Hugh Smallen was part of the second wave of modernist architects to live and practice in New Canaan, Connecticut, and was born May 6, 1919 in New York City. He decided to pursue a major in architecture at Yale University against his father’s will. His education was interrupted when he was needed in World War II where he served as an aerial photographer.
Smallen received his degree in architecture from Yale University in 1948. And in 1949 he attended the Institute of Design in Brooklyn. He then began his architectural career in the New York office of the renowned firm Skidmore, Owings and Merrill. In 1950 the New York native felt his time there had expired.
He moved to New Canaan with his wife Kathryn and opened his own architectural and design consulting office, Hugh Smallen & Associates.
That same year, he opened a contemporary furniture store called “Design Collaborative” with the help of his wife. His interior design work included many projects for IBM. In 1952 the design of his shop was displayed in the “De Stijl” exhibit in the Museum of Modern Art.

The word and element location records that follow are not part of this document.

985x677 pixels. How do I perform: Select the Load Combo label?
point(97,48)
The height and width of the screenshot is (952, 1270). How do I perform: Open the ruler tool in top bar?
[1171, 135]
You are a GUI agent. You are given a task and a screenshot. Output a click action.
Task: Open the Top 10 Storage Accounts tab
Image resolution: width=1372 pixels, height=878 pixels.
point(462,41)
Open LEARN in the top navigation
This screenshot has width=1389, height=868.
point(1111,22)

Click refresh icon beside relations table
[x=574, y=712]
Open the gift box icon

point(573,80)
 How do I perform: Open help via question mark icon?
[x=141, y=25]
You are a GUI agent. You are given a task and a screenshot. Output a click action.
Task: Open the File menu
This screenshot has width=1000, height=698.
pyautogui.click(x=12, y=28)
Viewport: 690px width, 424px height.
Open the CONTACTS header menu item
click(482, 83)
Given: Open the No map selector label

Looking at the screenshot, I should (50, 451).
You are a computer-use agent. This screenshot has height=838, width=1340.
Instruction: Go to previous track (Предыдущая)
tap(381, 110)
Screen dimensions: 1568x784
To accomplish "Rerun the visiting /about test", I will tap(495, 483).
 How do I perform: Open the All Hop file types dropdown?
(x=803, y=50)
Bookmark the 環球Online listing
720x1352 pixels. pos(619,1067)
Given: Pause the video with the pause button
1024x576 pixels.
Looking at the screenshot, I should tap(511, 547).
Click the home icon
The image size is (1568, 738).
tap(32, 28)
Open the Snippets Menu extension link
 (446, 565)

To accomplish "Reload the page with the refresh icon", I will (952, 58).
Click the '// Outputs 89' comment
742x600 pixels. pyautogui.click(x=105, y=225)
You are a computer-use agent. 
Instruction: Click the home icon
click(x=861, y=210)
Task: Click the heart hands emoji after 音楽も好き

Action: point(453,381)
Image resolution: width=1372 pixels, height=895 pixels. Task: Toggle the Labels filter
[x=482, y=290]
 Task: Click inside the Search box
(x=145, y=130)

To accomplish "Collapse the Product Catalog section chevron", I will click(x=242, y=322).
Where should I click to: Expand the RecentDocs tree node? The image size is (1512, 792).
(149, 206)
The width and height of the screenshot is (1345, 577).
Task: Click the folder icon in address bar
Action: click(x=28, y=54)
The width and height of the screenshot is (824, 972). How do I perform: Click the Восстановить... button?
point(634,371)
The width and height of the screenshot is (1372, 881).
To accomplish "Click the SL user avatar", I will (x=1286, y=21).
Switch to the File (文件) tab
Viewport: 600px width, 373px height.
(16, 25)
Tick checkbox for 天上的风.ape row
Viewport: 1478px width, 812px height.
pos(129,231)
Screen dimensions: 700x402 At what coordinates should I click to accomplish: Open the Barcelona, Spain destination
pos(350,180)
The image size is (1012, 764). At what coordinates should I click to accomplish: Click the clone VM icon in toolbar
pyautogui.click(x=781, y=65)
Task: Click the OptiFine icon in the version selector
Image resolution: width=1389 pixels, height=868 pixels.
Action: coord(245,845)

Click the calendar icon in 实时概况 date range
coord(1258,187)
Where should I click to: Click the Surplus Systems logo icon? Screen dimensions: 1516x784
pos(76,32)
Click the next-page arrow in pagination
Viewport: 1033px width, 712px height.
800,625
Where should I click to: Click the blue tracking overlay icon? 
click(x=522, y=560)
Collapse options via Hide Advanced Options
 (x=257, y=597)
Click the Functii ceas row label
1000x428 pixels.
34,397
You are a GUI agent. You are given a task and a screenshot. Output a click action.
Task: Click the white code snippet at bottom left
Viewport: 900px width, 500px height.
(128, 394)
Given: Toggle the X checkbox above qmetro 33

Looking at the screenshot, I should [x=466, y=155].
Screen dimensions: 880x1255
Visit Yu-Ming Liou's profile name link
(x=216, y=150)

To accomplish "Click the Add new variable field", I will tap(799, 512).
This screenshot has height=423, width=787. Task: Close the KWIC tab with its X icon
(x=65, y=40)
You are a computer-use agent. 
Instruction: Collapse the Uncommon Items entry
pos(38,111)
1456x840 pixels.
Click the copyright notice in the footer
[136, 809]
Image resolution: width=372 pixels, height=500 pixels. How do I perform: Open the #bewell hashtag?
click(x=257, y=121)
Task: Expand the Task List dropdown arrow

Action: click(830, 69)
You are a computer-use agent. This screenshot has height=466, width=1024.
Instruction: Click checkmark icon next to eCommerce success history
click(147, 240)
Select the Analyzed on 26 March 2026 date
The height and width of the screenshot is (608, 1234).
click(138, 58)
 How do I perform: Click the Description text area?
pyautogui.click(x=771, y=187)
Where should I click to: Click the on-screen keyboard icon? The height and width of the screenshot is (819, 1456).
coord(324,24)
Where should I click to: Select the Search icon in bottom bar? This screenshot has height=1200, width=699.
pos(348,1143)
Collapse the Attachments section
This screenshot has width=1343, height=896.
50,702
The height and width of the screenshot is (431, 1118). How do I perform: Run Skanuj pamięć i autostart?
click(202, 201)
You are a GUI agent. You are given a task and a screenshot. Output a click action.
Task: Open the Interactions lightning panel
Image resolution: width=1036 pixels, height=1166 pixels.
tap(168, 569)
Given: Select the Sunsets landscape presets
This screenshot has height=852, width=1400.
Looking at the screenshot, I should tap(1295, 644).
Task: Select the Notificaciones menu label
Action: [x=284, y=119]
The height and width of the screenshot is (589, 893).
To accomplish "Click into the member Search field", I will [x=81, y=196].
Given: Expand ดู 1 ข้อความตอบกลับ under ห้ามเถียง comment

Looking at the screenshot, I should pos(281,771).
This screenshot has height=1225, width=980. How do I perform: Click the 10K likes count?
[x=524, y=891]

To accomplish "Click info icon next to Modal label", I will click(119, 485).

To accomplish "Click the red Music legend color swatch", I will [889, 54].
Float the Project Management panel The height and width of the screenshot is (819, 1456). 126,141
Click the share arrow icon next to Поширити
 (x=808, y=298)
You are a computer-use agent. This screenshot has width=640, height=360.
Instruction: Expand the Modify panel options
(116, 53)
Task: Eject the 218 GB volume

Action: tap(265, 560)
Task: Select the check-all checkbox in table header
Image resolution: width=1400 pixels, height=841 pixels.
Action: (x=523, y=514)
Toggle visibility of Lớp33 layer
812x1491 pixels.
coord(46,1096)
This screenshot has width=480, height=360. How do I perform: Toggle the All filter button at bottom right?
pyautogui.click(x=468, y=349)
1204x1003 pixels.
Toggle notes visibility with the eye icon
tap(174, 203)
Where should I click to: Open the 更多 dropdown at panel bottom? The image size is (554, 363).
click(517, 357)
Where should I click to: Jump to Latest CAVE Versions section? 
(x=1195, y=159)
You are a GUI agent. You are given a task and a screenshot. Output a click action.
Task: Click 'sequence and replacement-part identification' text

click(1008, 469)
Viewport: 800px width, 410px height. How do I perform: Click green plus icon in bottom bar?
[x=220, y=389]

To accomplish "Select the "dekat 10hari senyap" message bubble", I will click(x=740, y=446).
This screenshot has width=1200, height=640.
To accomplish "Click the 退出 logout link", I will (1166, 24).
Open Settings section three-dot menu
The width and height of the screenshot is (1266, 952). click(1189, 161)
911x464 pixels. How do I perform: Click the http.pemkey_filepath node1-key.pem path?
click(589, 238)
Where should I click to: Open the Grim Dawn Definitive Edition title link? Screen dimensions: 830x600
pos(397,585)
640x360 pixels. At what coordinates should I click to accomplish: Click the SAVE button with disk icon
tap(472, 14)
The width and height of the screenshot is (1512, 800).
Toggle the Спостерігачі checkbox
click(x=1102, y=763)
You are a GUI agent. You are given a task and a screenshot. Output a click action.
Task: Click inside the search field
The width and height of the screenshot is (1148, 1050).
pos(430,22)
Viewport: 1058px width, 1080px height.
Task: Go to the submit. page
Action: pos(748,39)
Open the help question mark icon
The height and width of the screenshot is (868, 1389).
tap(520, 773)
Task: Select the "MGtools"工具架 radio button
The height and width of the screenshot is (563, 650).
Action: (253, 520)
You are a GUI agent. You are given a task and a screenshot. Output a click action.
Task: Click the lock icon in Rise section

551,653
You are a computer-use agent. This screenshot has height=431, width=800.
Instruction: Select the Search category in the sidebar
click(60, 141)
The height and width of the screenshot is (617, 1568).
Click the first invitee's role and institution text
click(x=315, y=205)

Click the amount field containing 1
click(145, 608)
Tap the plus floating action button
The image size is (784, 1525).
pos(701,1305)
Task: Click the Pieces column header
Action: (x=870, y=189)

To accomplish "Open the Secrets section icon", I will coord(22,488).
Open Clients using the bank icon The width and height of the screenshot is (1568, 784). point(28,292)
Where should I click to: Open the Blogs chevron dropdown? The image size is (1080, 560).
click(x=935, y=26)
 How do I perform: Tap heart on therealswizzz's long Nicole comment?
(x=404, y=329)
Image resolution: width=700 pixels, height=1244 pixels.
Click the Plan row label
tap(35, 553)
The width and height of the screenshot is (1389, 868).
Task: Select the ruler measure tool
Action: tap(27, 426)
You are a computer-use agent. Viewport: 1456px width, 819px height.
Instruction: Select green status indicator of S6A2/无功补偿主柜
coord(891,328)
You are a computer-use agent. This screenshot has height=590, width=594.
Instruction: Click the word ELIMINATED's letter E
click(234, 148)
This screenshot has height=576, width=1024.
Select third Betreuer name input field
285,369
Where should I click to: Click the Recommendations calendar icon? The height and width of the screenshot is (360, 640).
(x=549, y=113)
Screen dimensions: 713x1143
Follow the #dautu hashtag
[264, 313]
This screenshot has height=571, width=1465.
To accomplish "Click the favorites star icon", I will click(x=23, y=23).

Smallen believed in a utilitarian way of living and these beliefs are reflected in his designs. Smallen’s designs are often characterized by their wide range of building materials including the use of wood, brick, cement, steel and stone which helped achieve a simplified way of living.
Smallen continued his work in architecture and interior design up until his death on June 11, 1990 at Sarasota Memorial Hospital, Florida.